(Entries on target coordinates)
>> Begin
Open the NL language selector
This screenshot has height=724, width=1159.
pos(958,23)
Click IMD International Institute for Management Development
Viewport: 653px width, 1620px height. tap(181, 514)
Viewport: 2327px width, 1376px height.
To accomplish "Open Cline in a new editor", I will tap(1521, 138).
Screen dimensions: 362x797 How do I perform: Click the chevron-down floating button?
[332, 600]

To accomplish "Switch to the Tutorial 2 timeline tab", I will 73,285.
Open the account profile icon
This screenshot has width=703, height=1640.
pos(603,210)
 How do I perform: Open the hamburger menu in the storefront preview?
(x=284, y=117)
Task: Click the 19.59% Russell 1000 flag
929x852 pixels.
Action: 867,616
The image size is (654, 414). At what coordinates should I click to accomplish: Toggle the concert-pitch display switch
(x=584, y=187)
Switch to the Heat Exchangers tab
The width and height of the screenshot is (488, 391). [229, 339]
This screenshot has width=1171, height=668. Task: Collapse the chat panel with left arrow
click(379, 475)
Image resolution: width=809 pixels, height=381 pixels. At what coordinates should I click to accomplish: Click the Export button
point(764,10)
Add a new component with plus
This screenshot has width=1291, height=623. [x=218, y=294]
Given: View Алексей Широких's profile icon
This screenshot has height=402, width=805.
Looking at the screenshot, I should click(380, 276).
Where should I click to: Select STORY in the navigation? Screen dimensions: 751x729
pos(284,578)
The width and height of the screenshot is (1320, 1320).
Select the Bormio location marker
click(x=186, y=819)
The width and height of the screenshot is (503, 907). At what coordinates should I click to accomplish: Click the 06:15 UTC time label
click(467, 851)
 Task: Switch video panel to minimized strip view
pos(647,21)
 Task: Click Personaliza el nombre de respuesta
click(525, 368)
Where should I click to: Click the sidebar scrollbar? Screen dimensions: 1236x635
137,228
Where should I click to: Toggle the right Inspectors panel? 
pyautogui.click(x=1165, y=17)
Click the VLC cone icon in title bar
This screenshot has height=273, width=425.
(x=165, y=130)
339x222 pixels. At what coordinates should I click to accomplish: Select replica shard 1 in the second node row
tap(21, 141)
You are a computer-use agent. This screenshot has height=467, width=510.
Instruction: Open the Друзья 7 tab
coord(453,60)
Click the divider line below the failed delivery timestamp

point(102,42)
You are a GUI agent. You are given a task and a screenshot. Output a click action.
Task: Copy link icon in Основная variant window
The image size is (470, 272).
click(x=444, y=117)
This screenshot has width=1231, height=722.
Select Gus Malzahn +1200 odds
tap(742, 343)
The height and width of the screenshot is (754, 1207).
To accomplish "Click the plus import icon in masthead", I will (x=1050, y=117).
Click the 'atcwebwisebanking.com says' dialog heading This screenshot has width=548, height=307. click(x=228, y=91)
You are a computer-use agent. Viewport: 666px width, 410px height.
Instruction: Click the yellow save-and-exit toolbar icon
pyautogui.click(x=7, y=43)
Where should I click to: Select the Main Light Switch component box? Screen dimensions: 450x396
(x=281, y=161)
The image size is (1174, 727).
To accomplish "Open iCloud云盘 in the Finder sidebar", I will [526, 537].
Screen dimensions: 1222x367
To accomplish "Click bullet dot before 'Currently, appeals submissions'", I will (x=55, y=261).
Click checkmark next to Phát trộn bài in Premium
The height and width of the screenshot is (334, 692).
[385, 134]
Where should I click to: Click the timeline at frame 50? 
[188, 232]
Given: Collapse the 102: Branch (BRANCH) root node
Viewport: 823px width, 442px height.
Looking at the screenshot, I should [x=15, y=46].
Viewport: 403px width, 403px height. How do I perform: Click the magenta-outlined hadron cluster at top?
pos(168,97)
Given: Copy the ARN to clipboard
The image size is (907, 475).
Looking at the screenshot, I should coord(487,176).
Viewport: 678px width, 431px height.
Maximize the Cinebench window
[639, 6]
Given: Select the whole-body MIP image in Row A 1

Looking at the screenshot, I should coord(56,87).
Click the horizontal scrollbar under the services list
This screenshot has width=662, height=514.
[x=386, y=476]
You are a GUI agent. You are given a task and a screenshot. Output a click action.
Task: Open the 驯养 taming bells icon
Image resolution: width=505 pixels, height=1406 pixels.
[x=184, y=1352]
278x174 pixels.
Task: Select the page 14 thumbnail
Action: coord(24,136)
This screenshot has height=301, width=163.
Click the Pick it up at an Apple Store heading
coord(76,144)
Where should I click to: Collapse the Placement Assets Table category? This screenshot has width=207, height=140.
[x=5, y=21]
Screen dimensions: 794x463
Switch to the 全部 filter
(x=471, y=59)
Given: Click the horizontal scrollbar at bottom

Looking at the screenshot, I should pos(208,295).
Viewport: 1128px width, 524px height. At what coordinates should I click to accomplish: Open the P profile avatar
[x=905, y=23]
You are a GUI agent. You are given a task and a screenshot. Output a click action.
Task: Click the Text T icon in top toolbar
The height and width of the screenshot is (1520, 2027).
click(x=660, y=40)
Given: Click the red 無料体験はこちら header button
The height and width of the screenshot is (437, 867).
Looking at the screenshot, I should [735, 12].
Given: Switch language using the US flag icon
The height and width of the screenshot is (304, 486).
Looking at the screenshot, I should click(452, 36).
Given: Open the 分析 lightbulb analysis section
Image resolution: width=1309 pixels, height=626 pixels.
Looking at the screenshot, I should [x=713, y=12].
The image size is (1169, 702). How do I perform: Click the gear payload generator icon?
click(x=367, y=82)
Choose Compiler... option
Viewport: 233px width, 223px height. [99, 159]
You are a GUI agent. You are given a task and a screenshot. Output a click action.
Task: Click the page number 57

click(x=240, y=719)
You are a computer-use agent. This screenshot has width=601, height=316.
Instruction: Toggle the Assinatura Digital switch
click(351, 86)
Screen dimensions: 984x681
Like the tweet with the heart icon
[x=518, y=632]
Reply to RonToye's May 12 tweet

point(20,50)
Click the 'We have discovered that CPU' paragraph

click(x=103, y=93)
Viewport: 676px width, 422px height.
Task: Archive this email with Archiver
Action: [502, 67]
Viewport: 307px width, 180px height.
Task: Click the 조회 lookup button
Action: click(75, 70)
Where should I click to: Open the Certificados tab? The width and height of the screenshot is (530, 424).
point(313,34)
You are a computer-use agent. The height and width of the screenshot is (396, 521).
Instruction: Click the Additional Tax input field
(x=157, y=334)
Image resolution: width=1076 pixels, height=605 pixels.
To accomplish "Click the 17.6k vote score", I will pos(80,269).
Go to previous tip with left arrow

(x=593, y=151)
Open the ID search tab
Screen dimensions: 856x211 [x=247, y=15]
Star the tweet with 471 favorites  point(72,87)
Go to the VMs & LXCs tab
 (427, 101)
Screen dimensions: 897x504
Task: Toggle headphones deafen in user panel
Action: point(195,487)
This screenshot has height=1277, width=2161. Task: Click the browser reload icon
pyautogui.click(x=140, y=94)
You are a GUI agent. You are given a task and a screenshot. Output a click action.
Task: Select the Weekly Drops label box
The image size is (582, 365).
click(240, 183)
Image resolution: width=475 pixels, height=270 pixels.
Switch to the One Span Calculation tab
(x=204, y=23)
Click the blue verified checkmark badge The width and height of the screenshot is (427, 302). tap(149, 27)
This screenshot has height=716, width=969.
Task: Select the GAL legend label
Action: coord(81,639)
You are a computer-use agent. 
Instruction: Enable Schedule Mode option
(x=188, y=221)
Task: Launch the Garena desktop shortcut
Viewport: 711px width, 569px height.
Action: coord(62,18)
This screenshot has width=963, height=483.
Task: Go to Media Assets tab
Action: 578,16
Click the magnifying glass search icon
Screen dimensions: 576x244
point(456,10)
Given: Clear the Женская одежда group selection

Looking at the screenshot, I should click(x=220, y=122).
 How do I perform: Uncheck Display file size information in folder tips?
>> End
→ **Given task**: Repeat word for word the lines above, from the very first one through the line with "click(379, 475)", including both ends.

→ **Reply**:
Open the NL language selector
This screenshot has height=724, width=1159.
pos(958,23)
Click IMD International Institute for Management Development
Viewport: 653px width, 1620px height. tap(181, 514)
Viewport: 2327px width, 1376px height.
To accomplish "Open Cline in a new editor", I will tap(1521, 138).
Screen dimensions: 362x797 How do I perform: Click the chevron-down floating button?
[332, 600]

To accomplish "Switch to the Tutorial 2 timeline tab", I will 73,285.
Open the account profile icon
This screenshot has width=703, height=1640.
pos(603,210)
 How do I perform: Open the hamburger menu in the storefront preview?
(x=284, y=117)
Task: Click the 19.59% Russell 1000 flag
929x852 pixels.
Action: 867,616
The image size is (654, 414). At what coordinates should I click to accomplish: Toggle the concert-pitch display switch
(x=584, y=187)
Switch to the Heat Exchangers tab
The width and height of the screenshot is (488, 391). [229, 339]
This screenshot has width=1171, height=668. Task: Collapse the chat panel with left arrow
click(379, 475)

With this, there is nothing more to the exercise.